Aren't the lyrics to that The Weeknd song, "ask me if if I wear sweats everyday, I say often"?
4. You aren't forced into having small talk with people you dislike.
Sorry, annoying girl in my Econ discussion, you don't have to tell me how the pregame you went to was "legendary"-- I saw your 200 second Snap Story and still wasn't convinced.
5. You aren't forced into having small talk with people you like.
I respect you because you always throw me likes in Insta, but if you ask me to take one more selfie with you, I may scream.
6. Your friends can ditch you, but Netflix will always be on your side.

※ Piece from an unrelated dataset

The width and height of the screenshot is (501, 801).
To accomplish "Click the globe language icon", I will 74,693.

"Are you still watching?" Asks Netflix.
"Forever," I respond, "you and me, everyday."
7. You can eat whenever and whatever you want.
Does anyone else ever stuff a bag of Cheetos in their purse to eat while feeling socially awkward at a party? … No…? Yeah, Me neither...

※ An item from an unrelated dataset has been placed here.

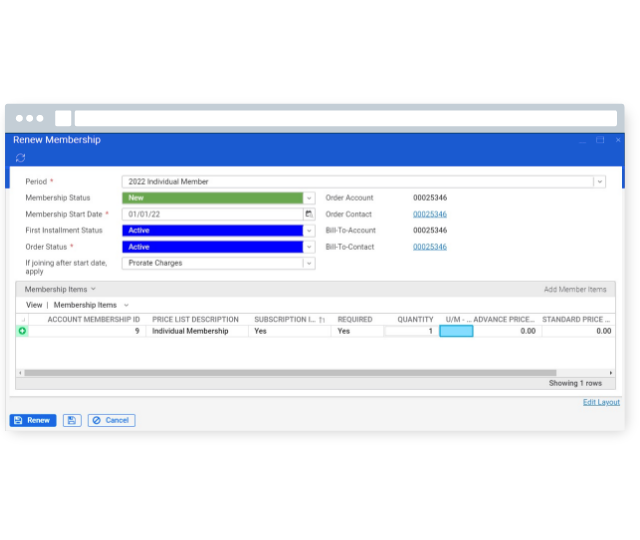The image size is (640, 540).
Task: Expand the Period dropdown
Action: (x=599, y=182)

8. You can listen to other people's embarrassing stories the next day and secretly love it because none of it happened to you.
"There, there. It's okay. EVERYONE has eaten 12 Snickers ice cream bars and fallen asleep in the shower while trying to use Nutella as shampoo. Yes, its happened an uncountable number of times!"
When I say uncountable, I mean zero.
9. Waiting in line for a bar is horrid.
Don't you DARE tell me you're not letting me in after I waited on the line for an hour and a half. I gave you everything! I was half a tequila virgin when I met you!
10. Are hangovers EVER fun? Didn't think so.
I've never broken a bone, but I am pretty sure I've broken every chance I have of being able to donate my liver.
11. You don't have to go through the stress of picking out an outfit.
Crop top or t-shirt dress? Romper or jeans? Whatever it is, it has to be black. I'm mourning the death of my sanity.
12. You can go another day without shaving.
A day spent without a razor is always a day well spent. Just probably not well scent.
13. You KNOW you want that "special someone" to wonder where you are.
Nothing says "I want to date you" more than sending him one worded texts and not showing up to his birthday pregame. You got this! (-_-)
14. You don't have to face that whole awkward "why didn't you answer my text today?" conversation.
Dude, you sent me a text with "wazz" instead of "whats." Frankly, you just set yourself up for failure.
15. You won't feel the need to text anyone because they'll all be out.
If I had a dime for every person texted me asking if I was going out tonight I would have… $-0.20.
16. Making plans sucks.
Who's going where? And your boyfriend is somewhere else? And the other girls are going at WHAT TIME? Panic. I need a Xanax.
17. Your bed will hold you closer than anyone ever could.
IT'S SO FLUFFY I'M GONNA DIE!!!!!
18. No one wants to be in charge of their sloppy friends.
I know, I know... it's terrible that a guy you have Facebook stalked over 300 times didn't say hi to you at the bar. But you have to respect the restraining order and move on.
19. You won't be stuck taking 48 pictures of a bunch of girls.
"Wait, that one was blurry, can we get another?"
"No, no, flip the phone. Like-- no, the other way-- YES. There you go."
"OMG my legs literally look like tree trunks. Please, one more!!!"
I'm about to knock you over the head with a tree trunk.
20. You can avoid the stress of coming up with an Instagram caption to perfectly label your night.
"How about, 'All I need in this life of sin is me and my girlfriends'!!!!!!!!"
All I need in this life of sin is brownie batter and tranquilizer gun.
21. You can't lose anything if you stay at home.
Your phone, your wallet, and your dignity. Hold those dear to your heart, friend.
22. You can be as NIM as you want. No one will ask you any questions if you're alone.
NIM: Not in the mood. Nope, I don't know why I'm in a bad mood. Yes, I do want to kick you in the shin for asking.
23. If you go out, you will come home sweaty, smelly, and... sweaty.
I will need to shower 14 times and go to church to get this stench of sin off me.
24. You may not remember all of your night if you go out, but you'll never forget that 6th episode of Scandal.
"Waiting for the answers to a fuzzy night is like waiting for rain in this drought. Useless and disappointing." - A Cinderella Story.
25. You get the choice to hang out with people you actually care about.
You bring the snacks, I'll bring the self-loathing.